◆ **RECORDS FOR THE TASK**:
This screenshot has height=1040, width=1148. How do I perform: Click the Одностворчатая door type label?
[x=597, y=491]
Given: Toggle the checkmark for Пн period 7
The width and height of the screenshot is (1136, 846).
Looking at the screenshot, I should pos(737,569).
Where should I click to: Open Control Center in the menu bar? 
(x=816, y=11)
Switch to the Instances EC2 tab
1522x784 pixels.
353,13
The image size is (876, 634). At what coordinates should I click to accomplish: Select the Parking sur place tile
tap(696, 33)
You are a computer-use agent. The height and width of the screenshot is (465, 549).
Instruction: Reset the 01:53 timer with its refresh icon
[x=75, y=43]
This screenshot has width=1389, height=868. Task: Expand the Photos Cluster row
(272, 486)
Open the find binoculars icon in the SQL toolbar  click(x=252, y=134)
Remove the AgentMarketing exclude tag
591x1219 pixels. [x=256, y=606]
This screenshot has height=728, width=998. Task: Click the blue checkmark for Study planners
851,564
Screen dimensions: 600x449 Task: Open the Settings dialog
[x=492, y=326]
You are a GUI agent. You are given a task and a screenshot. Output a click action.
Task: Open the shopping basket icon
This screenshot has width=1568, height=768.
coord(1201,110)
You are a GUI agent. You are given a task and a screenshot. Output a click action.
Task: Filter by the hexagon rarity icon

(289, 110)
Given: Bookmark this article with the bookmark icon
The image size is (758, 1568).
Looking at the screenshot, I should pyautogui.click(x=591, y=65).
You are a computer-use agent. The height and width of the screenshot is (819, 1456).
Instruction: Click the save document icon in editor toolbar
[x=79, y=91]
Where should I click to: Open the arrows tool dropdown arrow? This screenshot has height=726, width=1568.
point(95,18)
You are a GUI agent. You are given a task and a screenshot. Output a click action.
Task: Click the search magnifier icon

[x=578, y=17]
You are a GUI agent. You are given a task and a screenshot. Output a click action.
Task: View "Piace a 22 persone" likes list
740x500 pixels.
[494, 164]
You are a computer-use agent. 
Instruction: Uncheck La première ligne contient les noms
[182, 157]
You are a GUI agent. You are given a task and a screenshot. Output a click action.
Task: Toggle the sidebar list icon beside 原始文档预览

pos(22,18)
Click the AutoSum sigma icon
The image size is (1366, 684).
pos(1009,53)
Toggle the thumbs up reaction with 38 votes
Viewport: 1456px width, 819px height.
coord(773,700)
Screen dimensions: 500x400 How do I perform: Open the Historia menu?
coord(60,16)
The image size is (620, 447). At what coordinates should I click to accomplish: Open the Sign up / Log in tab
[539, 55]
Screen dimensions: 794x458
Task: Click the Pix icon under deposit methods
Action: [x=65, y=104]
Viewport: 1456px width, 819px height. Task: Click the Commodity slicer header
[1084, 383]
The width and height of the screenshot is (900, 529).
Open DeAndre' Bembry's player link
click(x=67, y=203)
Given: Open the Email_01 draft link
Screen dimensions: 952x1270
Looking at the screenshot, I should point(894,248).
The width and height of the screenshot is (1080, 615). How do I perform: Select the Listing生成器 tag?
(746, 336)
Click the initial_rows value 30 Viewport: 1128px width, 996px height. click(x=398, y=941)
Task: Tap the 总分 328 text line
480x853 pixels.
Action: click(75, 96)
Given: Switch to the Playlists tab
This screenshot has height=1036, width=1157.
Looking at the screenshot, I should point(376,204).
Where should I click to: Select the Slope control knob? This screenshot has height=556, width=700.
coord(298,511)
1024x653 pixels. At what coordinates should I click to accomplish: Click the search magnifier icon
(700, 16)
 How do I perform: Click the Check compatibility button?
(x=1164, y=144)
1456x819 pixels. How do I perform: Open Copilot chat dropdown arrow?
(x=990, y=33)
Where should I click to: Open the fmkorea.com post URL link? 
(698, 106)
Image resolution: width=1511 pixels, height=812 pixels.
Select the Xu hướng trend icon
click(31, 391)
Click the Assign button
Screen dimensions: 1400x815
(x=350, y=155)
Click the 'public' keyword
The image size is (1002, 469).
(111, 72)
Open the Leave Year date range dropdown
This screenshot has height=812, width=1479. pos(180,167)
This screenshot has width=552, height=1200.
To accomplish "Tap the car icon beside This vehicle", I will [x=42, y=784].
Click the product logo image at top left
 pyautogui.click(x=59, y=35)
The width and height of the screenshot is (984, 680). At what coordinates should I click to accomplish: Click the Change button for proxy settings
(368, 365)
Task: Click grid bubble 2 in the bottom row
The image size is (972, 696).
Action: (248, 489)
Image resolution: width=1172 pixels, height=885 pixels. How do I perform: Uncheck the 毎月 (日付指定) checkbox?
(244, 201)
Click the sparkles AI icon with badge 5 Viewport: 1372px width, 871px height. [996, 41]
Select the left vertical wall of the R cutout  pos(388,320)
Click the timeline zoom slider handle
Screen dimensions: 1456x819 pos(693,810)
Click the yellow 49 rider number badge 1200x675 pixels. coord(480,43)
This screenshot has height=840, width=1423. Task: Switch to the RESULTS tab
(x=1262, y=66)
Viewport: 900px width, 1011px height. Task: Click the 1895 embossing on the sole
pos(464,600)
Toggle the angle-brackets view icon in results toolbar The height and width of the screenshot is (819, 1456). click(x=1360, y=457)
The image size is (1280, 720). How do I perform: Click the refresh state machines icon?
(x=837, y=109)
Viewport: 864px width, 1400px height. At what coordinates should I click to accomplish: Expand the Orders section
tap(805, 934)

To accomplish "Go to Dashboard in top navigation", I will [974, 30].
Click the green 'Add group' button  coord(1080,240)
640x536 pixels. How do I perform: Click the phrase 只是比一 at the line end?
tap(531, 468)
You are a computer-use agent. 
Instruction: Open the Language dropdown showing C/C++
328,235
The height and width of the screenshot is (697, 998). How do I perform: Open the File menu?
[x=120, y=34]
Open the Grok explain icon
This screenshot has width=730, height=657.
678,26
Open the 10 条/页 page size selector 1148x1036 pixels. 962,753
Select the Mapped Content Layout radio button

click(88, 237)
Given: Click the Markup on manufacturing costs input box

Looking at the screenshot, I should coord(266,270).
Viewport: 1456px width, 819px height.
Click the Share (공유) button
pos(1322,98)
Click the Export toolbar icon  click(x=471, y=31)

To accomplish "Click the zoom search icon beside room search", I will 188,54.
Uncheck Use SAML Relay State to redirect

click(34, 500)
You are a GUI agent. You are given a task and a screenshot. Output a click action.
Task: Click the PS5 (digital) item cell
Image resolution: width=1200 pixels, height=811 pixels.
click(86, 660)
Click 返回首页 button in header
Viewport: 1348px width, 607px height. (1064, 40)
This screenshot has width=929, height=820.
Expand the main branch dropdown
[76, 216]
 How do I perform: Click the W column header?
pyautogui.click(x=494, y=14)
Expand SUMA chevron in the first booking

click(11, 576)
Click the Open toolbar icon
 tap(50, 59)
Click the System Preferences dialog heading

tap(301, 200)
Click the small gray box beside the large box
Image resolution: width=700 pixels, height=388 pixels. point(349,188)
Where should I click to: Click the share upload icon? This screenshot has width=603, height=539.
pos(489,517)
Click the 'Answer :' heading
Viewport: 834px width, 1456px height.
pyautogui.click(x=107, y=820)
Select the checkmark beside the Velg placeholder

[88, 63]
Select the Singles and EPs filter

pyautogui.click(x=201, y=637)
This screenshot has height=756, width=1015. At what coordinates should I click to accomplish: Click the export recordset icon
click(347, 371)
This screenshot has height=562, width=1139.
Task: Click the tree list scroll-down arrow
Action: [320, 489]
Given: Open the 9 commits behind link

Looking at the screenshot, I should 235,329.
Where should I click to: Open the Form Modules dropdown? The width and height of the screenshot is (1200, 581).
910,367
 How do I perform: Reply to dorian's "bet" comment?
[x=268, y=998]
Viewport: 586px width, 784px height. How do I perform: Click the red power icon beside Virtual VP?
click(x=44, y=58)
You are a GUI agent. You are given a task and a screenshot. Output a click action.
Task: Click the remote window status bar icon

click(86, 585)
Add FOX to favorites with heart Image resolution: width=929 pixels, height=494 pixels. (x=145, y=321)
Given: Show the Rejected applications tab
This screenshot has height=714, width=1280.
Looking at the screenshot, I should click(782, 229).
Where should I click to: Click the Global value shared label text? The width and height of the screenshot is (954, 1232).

◆ **EXERCISE TASK**:
Edit the items between the line holding "Image resolution: width=1511" and the line holding "tap(531, 468)", inclusive: change "Assign button" to "Save button" and leave everything else as it is. Give back only those lines.

◆ **CORRECT RESPONSE**:
Image resolution: width=1511 pixels, height=812 pixels.
Select the Xu hướng trend icon
click(31, 391)
Click the Save button
Screen dimensions: 1400x815
(x=350, y=155)
Click the 'public' keyword
The image size is (1002, 469).
(111, 72)
Open the Leave Year date range dropdown
This screenshot has height=812, width=1479. pos(180,167)
This screenshot has width=552, height=1200.
To accomplish "Tap the car icon beside This vehicle", I will [x=42, y=784].
Click the product logo image at top left
 pyautogui.click(x=59, y=35)
The width and height of the screenshot is (984, 680). At what coordinates should I click to accomplish: Click the Change button for proxy settings
(368, 365)
Task: Click grid bubble 2 in the bottom row
The image size is (972, 696).
Action: (248, 489)
Image resolution: width=1172 pixels, height=885 pixels. How do I perform: Uncheck the 毎月 (日付指定) checkbox?
(244, 201)
Click the sparkles AI icon with badge 5 Viewport: 1372px width, 871px height. [996, 41]
Select the left vertical wall of the R cutout  pos(388,320)
Click the timeline zoom slider handle
Screen dimensions: 1456x819 pos(693,810)
Click the yellow 49 rider number badge 1200x675 pixels. coord(480,43)
This screenshot has height=840, width=1423. Task: Switch to the RESULTS tab
(x=1262, y=66)
Viewport: 900px width, 1011px height. Task: Click the 1895 embossing on the sole
pos(464,600)
Toggle the angle-brackets view icon in results toolbar The height and width of the screenshot is (819, 1456). click(x=1360, y=457)
The image size is (1280, 720). How do I perform: Click the refresh state machines icon?
(x=837, y=109)
Viewport: 864px width, 1400px height. At what coordinates should I click to accomplish: Expand the Orders section
tap(805, 934)

To accomplish "Go to Dashboard in top navigation", I will [974, 30].
Click the green 'Add group' button  coord(1080,240)
640x536 pixels. How do I perform: Click the phrase 只是比一 at the line end?
tap(531, 468)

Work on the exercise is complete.